Fluid recycling in the nebulizer in the small amount of vaccine required for each dose results in the inability to operate on a dose-by-dose basis. Many doses need to be present in the nebulizer in order for droplet coalescence on the baffles in other surfaces to return liquid to the reservoir. In addition, the repeated mechanical stress of atomization on the vaccination particles in the liquid risks diminishing the viability of the vaccine.
Further compounding the inherent problems found in prior nebulizer design is the required duration of drug administration. Typically, nebulizers require several minutes of use to administer a proper drug dosage. Accordingly, the patient is required to maintain the desired breathing technique throughout the application period. Even so, such precision by the patient is seldom found in practice. Therefore, such nebulizers are inefficient and impractical drug delivery devices.
Another system for delivering an agent is a metered dose inhaler (MDI). MDI represents the most widely used system for pulmonary delivery of agents, especially pharmaceuticals, and consists in part of a canister which holds the agent, together with a propellant, typically a chlorofluorocarbon (CFC). A patient may self-administer the agent by activating the canister, thereby releasing a high velocity air stream consisting of a mixture of air and the agent. As with the nebulizers, MDI's produce a wide range of droplet sizes; however, only a small portion of the droplets produced are absorbed by the patient.
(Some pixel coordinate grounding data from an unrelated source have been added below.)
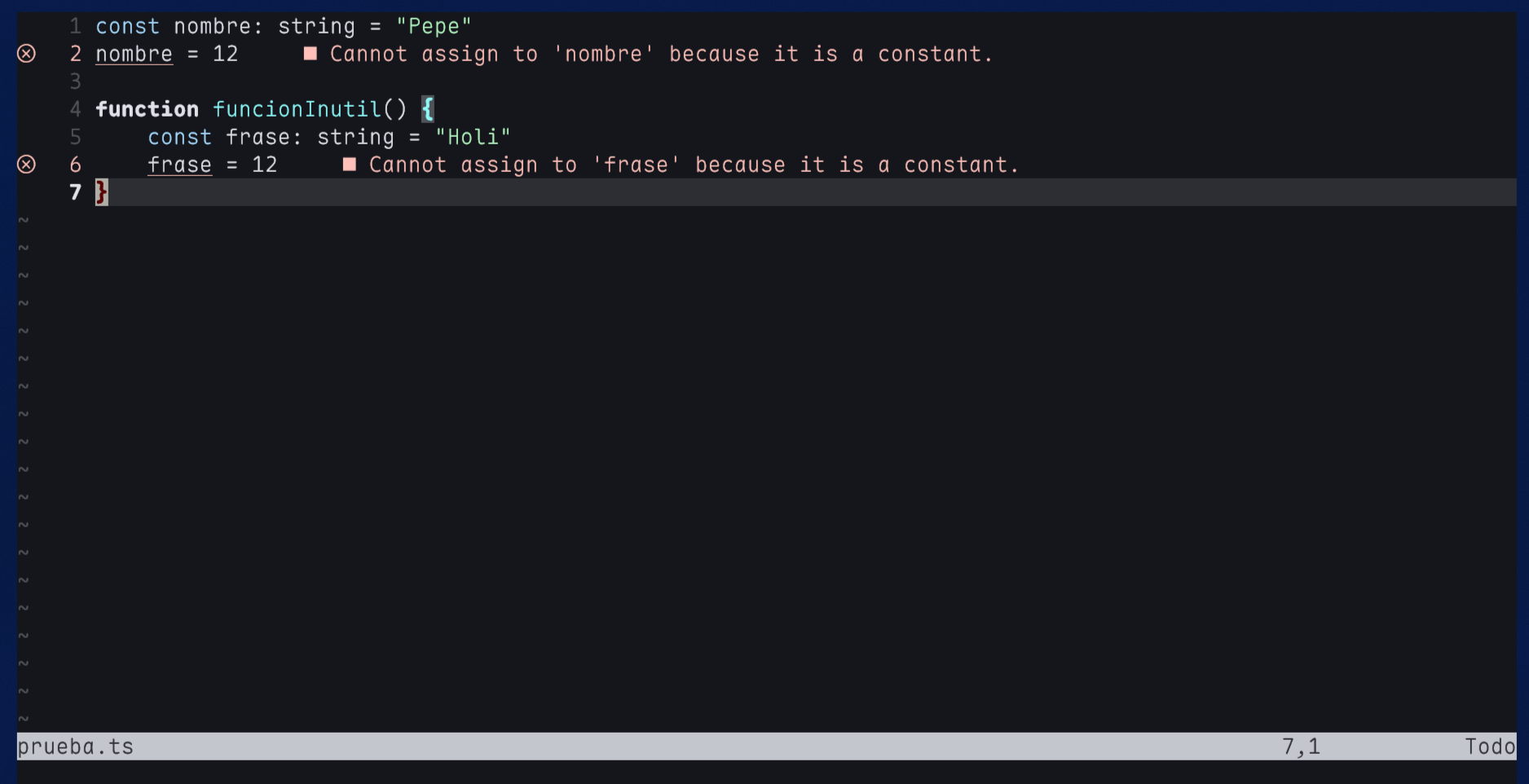This screenshot has width=1529, height=784.
Task: Click the pink diagnostic square on line 6
Action: (x=350, y=165)
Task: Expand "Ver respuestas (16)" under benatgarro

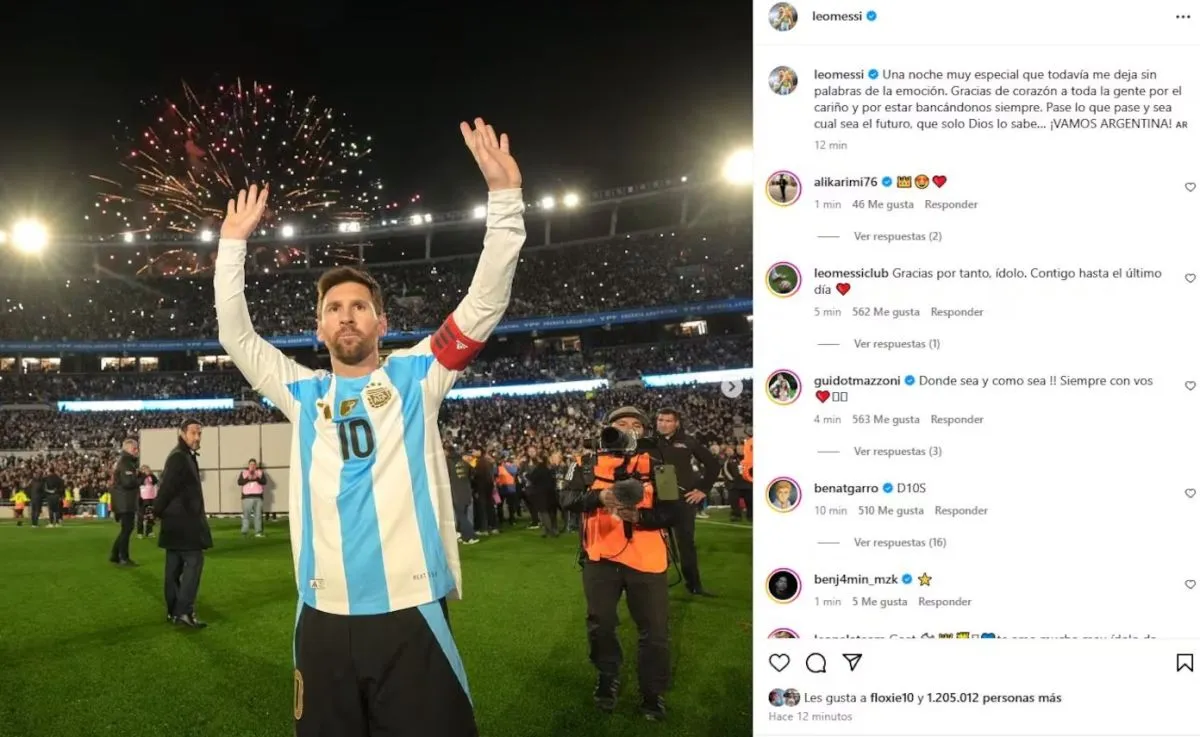Action: (900, 542)
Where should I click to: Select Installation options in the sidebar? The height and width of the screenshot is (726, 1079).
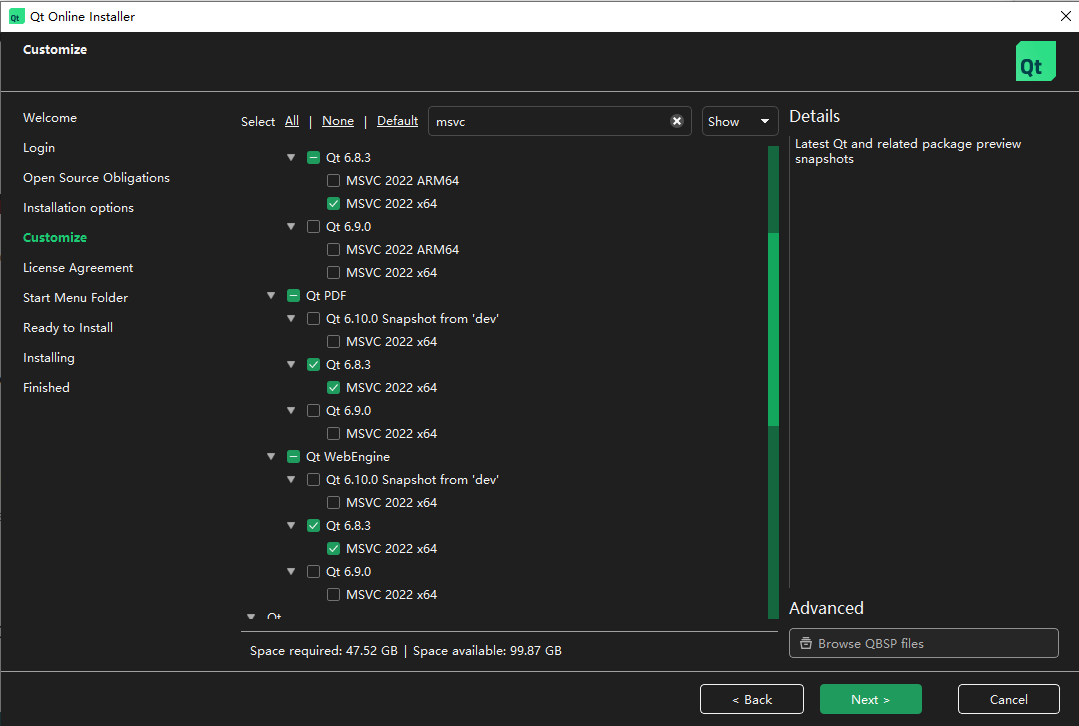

Administration of the agent is effective only if the patient coordinates inhalation with activation of the canister. Problems arise if the patient fails to coordinate inhalation with the release of the agent by the canister. Specifically, the agent can be deposited at the back of the throat, rather than on the interior walls of the lungs, thereby causing the agent to be ingested, digested and expelled from the patient rather than being absorbed directly by the bloodstream or being effective on site in the lungs. Although spacer devices have been developed to overcome the difficulty of press-and-breathe coordination, problems still exist with the inhalation technique and compliance monitoring. Accordingly, MDI's have not proved to be an effective system of pulmonary delivery.
Additionally, MDIs suffer from the reliance on a propellant. Chlorofluorocarbons have long been the propellant of choice, and these compounds have severe environmental consequences. Thus, the use of chlorofluorocarbons are being phased out. The replacement propellants may not be as safe or effective for pulmonary delivery devices.
Still another method of pulmonary or inhalant delivery is the dry powder inhaler (DPI), introduced to the marketplace as a replacement for the MDI systems, particularly to overcome the need for a chlorofluorocarbon propellants. A DPI uses a portable canister that stores an agent in a dry powder state. Patients can self-administer the agent by inhaling small, dry particles. Unlike other methods of pulmonary delivery, agents used with DPI's must be prepared as a solid, must be able to tolerate storage in a solid phase, and must be capable of complete dispersion at the point of delivery. As a result, many agents are not compatible for use with the DPI method of delivery. Accordingly, DPI's may be an ineffective method of delivery of agents.
Thus, a need exists for effective systems and methods for administering an agent in an aerosol form, without a needle, and in more accurate dosages. Further, a need exists for portable delivery systems that provide an agent to patients in a form that may be rapidly absorbed.